» **WORK TO BE COMPLETED**
Set out exactly every line of the entries below, starting at the line that holds "Save the post" and stopping after the line that holds "Open The Onion's profile via avatar logo".

» **DATA FOR THIS TASK**
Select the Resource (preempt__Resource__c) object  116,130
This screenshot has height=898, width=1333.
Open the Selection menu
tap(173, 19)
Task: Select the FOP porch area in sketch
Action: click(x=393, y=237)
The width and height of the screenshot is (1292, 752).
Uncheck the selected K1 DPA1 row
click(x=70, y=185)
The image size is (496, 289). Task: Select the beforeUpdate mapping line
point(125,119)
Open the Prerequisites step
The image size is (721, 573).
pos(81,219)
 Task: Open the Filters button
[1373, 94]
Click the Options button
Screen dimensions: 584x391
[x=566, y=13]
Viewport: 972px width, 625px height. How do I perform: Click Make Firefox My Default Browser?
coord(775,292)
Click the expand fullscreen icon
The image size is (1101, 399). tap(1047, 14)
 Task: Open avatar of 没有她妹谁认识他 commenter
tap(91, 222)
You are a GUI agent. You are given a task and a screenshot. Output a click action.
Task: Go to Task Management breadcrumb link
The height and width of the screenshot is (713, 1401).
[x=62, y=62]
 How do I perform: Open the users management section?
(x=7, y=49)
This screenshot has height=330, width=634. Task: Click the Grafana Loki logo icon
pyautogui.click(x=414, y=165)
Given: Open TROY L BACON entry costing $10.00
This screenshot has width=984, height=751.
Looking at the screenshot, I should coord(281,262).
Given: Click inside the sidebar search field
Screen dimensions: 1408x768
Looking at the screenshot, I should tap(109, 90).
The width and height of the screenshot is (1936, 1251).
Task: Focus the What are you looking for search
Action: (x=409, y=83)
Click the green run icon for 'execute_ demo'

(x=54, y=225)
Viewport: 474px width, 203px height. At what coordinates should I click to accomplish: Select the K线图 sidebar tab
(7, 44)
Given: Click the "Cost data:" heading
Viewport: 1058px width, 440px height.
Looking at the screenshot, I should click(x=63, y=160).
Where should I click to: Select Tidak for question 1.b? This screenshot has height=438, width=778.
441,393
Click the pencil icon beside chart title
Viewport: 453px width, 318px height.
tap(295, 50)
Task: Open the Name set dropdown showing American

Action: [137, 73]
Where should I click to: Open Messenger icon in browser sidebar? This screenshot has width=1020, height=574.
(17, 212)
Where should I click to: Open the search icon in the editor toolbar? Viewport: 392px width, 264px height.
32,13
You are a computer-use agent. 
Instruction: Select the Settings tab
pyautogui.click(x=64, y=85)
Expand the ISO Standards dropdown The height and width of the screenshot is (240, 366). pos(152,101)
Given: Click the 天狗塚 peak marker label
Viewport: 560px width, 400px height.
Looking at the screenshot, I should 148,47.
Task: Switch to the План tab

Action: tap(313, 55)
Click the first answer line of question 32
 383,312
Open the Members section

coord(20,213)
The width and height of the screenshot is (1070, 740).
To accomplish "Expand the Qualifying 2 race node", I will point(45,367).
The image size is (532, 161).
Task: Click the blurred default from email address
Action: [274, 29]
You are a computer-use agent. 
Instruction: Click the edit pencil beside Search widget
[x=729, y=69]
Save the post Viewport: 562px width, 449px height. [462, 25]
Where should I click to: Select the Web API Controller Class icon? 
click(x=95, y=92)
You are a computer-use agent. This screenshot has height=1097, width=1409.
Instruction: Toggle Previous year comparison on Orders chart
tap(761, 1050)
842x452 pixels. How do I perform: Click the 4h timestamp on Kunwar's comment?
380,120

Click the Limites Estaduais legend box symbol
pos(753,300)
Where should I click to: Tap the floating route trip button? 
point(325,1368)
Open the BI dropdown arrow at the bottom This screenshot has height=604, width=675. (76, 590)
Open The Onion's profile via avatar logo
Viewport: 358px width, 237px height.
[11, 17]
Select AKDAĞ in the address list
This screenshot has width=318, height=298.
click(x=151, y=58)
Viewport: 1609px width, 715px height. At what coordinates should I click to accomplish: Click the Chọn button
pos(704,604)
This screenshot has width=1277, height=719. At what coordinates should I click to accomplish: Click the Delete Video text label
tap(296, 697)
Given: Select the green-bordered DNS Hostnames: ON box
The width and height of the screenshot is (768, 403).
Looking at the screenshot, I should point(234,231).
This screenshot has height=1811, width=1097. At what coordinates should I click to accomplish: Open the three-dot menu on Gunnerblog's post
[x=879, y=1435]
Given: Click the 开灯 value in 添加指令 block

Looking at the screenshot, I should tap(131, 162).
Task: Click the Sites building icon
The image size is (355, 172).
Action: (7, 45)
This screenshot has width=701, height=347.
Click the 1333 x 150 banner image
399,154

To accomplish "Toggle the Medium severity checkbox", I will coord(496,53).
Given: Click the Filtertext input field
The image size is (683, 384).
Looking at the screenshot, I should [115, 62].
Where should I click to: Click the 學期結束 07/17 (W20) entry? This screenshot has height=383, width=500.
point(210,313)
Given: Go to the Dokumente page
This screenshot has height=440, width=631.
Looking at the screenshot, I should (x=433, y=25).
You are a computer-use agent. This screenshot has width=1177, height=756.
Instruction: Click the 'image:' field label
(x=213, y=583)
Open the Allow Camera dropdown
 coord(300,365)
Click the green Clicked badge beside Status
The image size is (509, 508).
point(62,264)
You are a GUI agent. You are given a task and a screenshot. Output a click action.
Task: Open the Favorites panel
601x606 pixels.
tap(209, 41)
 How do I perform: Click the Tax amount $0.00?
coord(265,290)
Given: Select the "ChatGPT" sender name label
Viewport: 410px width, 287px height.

» **SOLUTION TO THIS TASK**
Save the post Viewport: 562px width, 449px height. [462, 25]
Where should I click to: Select the Web API Controller Class icon? 
click(x=95, y=92)
You are a computer-use agent. This screenshot has height=1097, width=1409.
Instruction: Toggle Previous year comparison on Orders chart
tap(761, 1050)
842x452 pixels. How do I perform: Click the 4h timestamp on Kunwar's comment?
380,120

Click the Limites Estaduais legend box symbol
pos(753,300)
Where should I click to: Tap the floating route trip button? 
point(325,1368)
Open the BI dropdown arrow at the bottom This screenshot has height=604, width=675. (76, 590)
Open The Onion's profile via avatar logo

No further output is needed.